Interparfums, Inc. Price, Consensus and EPS Surprise
Interparfums, Inc. price-consensus-eps-surprise-chart | Interparfums, Inc. Quote
IPAR’s Quarterly Performance: Key Insights
Interparfums posted quarterly earnings of 88 cents per share, which increased 16% from 75 cents reported in the prior-year period. The metric beat the Zacks Consensus Estimate of 78 cents.
Consolidated net sales rose 7% to $386.2 million from $361.5 million in the year-ago quarter. On an organic basis, sales increased 3%.
European-based operations’ net sales grew 9% to $233 million, reflecting solid performances from brands such as Coach, Lacoste and Montblanc. U.S.-based operations’ net sales increased 4% to $155 million, driven by GUESS, Donna Karan/DKNY, Roberto Cavalli and MCM. Excluding the discontinued Dunhill license, U.S. sales trends improved sequentially.
Insight Into IPAR’s Cost & Margin Performance
Interparfums posted a consolidated gross margin of 61.5%, down 300 basis points (bps) from 64.5% in the prior-year period, primarily due to tariff-related cost pressures and mix impacts.
Selling, general and administrative expenses increased to $209.8 million from $193 million last year.
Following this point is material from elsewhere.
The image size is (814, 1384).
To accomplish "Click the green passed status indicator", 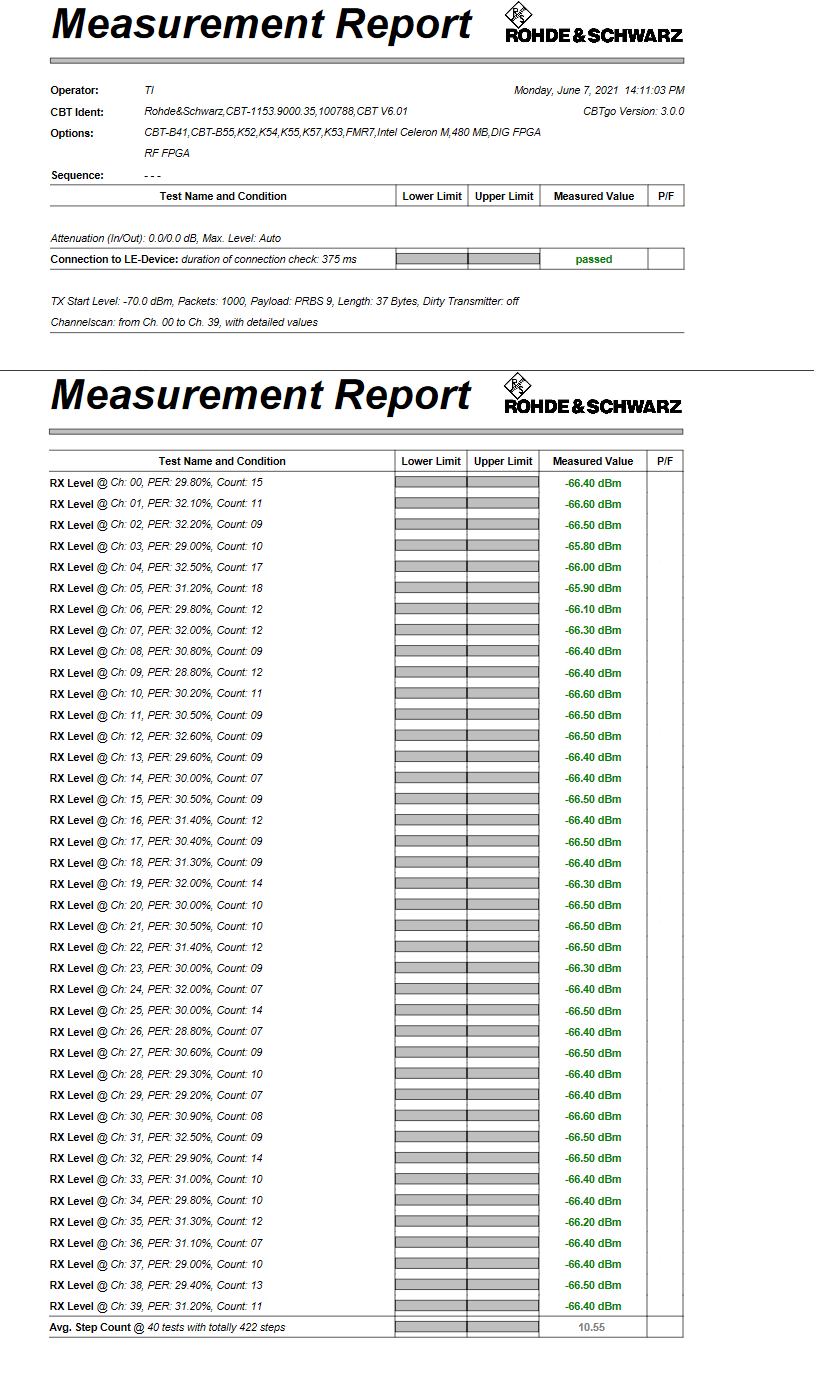I will 593,258.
Operating income declined 24% to $27.5 million, with the operating margin contracting 280 bps to 7.1%.
IPAR’s Financial Health Snapshot
Interparfums ended 2025 with $295.2 million in cash, cash equivalents and short-term investments. Inventories declined 6% year over year, reflecting improved inventory optimization and a normalizing supply chain. Long-term debt, excluding the current portion, came in at approximately $121.3 million.
The company reiterated its annual cash dividend at $3.20 per share for 2026.
What to Expect From IPAR in 2026?
Interparfums reaffirmed its 2026 guidance, projecting net sales of $1.48 billion and earnings per share of $4.85. The outlook assumes current exchange rates and reflects the anticipated full-year impact of tariffs, partially offset by pricing actions and cost-saving initiatives.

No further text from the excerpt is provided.